User interfaces and scenarios for Azure IoT Edge vision AI

This final article in the Azure IoT Edge vision AI series discusses how users interact with internet of things (IoT) and artificial intelligence (AI) solutions. The article also presents two example IoT Edge vision AI scenarios.

User interfaces

Users interact with computer systems through a user interface (UI). UI requirements vary depending on overall objectives. IoT systems usually have four UI types:

  • The administrator UI allows full access to device provisioning, device and solution configuration, and user management. These features can be part of one solution, or separate solutions.
  • An operator UI provides access to the solution's operational components, such as device management, alert monitoring, and configuration.
  • A consumer UI applies only to consumer-facing solutions.
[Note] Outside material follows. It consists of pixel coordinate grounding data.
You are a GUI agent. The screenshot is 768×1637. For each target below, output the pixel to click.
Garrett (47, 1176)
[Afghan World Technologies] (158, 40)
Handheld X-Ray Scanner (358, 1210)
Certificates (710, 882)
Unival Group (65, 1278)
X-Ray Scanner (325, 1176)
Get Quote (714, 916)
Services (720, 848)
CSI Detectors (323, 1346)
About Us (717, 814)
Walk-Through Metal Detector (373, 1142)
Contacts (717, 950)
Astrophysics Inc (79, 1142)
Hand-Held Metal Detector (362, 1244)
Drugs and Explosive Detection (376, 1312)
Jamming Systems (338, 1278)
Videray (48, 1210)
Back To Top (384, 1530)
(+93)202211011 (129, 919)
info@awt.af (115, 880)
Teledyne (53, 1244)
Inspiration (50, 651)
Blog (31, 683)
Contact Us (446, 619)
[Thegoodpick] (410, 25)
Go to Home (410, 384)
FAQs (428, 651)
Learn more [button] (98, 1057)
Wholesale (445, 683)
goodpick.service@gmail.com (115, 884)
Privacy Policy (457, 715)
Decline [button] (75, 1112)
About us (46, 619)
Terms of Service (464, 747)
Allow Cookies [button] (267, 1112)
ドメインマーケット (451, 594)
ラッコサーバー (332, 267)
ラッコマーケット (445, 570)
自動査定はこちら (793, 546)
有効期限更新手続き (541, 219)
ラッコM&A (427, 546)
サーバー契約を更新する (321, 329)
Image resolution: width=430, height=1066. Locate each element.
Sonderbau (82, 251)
The UI is similar to an operator's interface, but is limited to the devices the user owns.
  • An analytics UI is an interactive dashboard that provides telemetry visualizations and other data analyses.

Technology choices

Here are some of the services and software you can use to create user interfaces for IoT Edge vision AI systems:

  • Azure App Service is a platform for developers to quickly build, deploy, and scale web and mobile apps. App Service supports frameworks like .NET, .NET Core, Node.js, Java, PHP, Ruby, or Python. Apps can be in containers or run on any supported operating system, mobile device, or IoT Edge hardware. The fully managed App Service platform meets enterprise-grade performance, security, and compliance requirements.

  • Azure SignalR Service adds real-time data communications and reporting to apps, without requiring in-depth real-time communications expertise. SignalR Service integrates easily with many Azure services.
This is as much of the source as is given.